How we change what others think, feel, believe and do
Show the person that there is only one thing that they can do, which is to give you the information you want.
Make them believe that there is no alternatives and no acceptable future unless they confess or otherwise provide you with the required information.
Allow them to feel good about conceding. Show them how this is not only necessary but also good and honorable. Praise them and show respect when they give you information.
I have given you time to think. The only choice left is to confess now.
Quick! Before Harry comes! Tell me now!
There is a true case of a man interrogated about the abuse of small children. He was humiliated by the police, who made him undress and ridiculed him during a long and intense interrogation, including threats to turn him over to the local neighborhood. He confessed. His treatment was later found not to be in violation of any law. (Wagenaar et al. 1993)

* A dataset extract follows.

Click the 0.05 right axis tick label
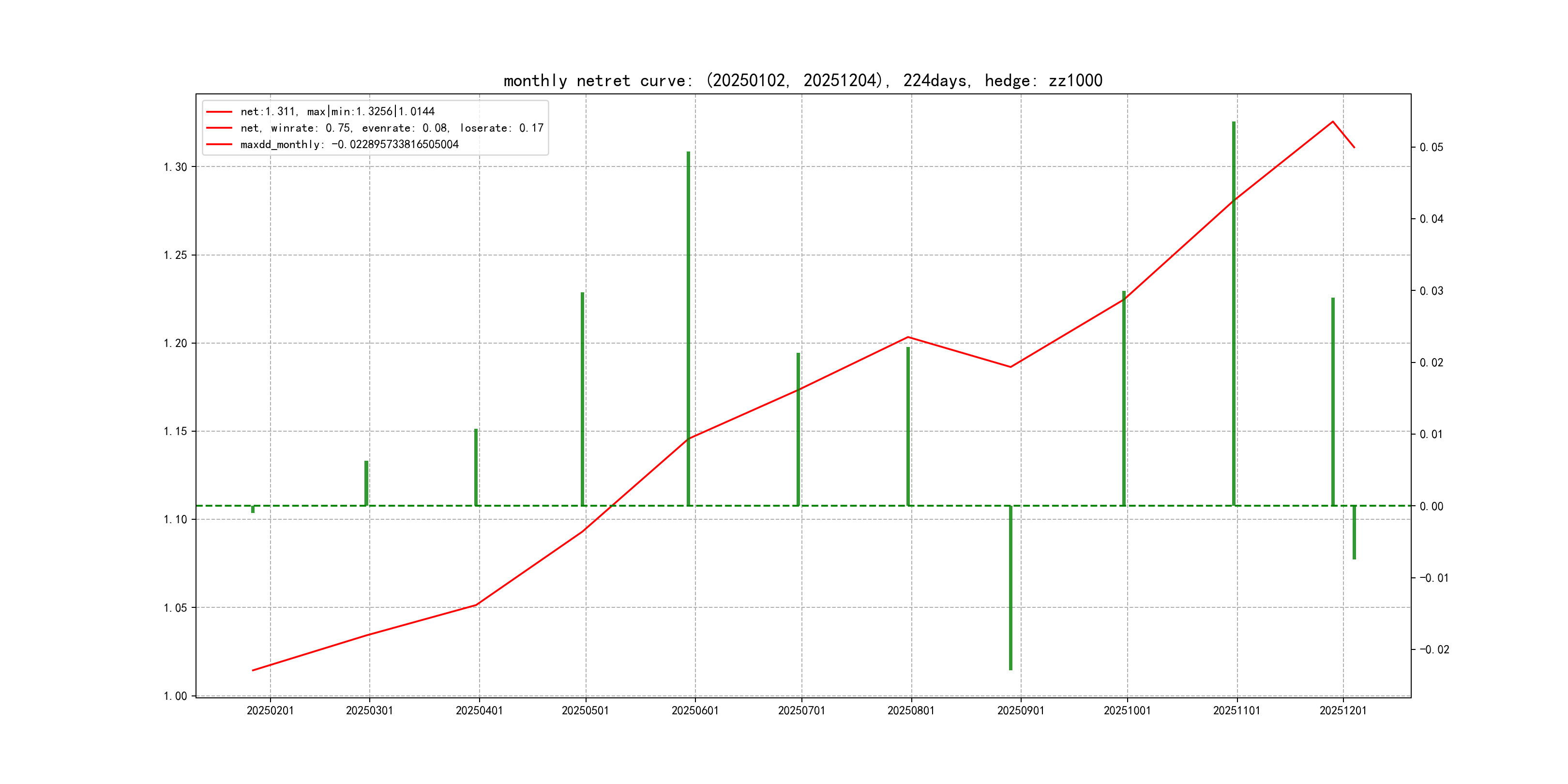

This method may only be used when the person is desperate and cannot face what will happen next. They must believe that punishment, humiliation or other intolerable future lies in front of them and that no other alternative course of action is available to them.
When faced with confession or psychic (or even physical) extinction, most people will choose confession.
Wagenaar, Willem A., van Koppen, Peter J. and Crombag, Hans F. M. (1993). Anchored Narratives: The Psychology of Criminal Evidence. Hertford, UK: Harvester Wheatsheaf.